## Task to carry out
Arrange the lines from the one with "The image size is (1568, 554)." up to and including the one with "[x=1271, y=336]" as a numbered list, omitting any blank lines.
┌─ Provided records
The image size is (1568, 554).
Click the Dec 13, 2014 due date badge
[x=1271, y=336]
└─
┌─ Provided records
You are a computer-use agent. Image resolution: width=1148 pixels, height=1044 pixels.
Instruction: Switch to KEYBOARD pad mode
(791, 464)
└─
┌─ Provided records
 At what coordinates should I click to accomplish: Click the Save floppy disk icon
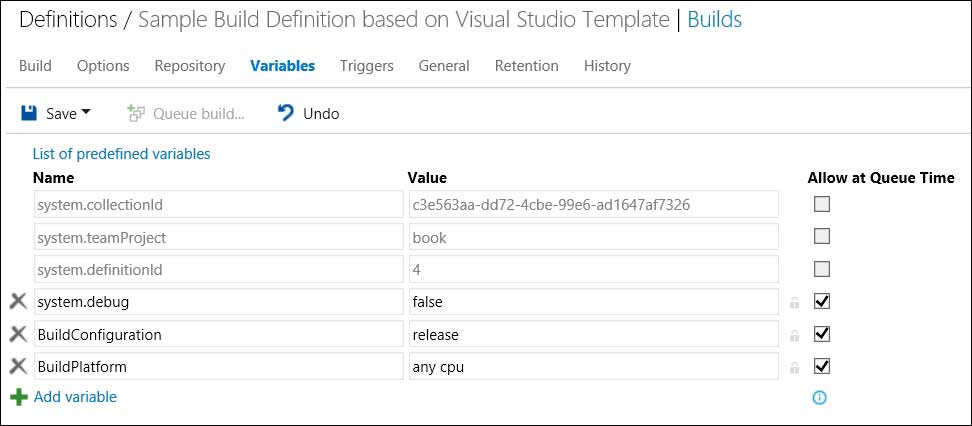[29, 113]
└─
## Reply
1. The image size is (1568, 554).
2. Click the Dec 13, 2014 due date badge
3. [x=1271, y=336]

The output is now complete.